WHAT IS NEEDED: Every line from the one holding "The image size is (381, 305)." through the last line of the records must be retyped exactly, and no other line or picture may appear in the copy.

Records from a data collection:
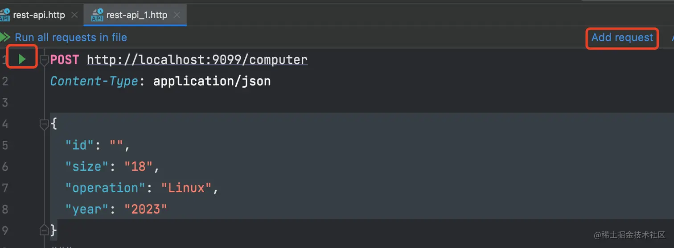
Task: Click Run all requests in file
Action: [71, 37]
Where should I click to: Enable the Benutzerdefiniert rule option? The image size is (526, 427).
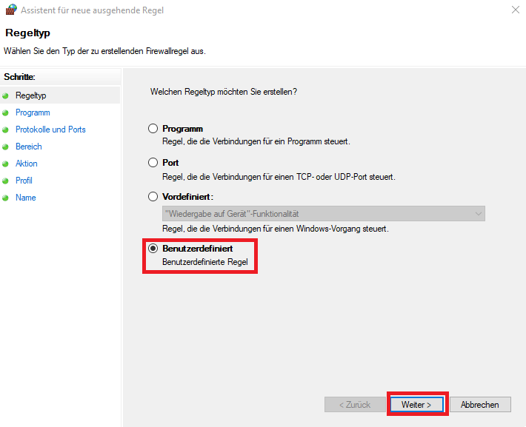point(153,249)
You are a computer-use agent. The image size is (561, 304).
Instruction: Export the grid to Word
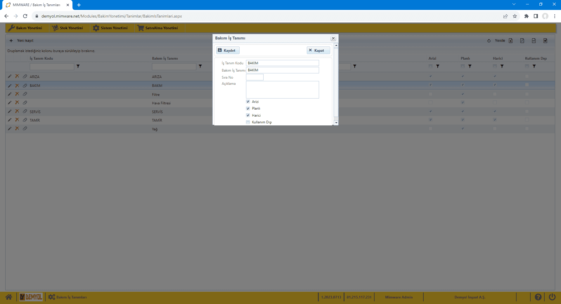(x=545, y=41)
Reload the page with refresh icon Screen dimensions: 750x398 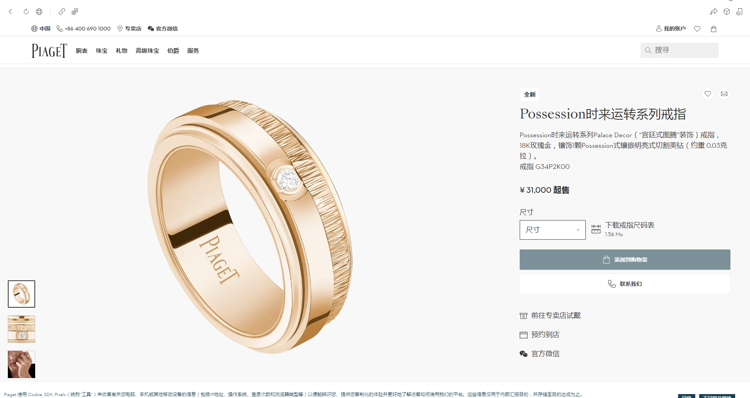point(26,12)
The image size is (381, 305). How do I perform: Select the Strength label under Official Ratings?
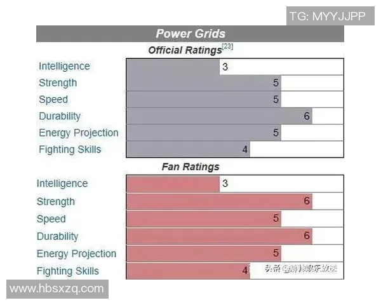pos(58,83)
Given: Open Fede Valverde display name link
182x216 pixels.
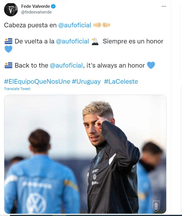Looking at the screenshot, I should pyautogui.click(x=36, y=6).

EXPECTED OUTPUT:
The image size is (381, 305). How do I perform: Select the Strength label under Official Ratings?
pos(58,83)
Given: Open Fede Valverde display name link
182x216 pixels.
Looking at the screenshot, I should pyautogui.click(x=36, y=6).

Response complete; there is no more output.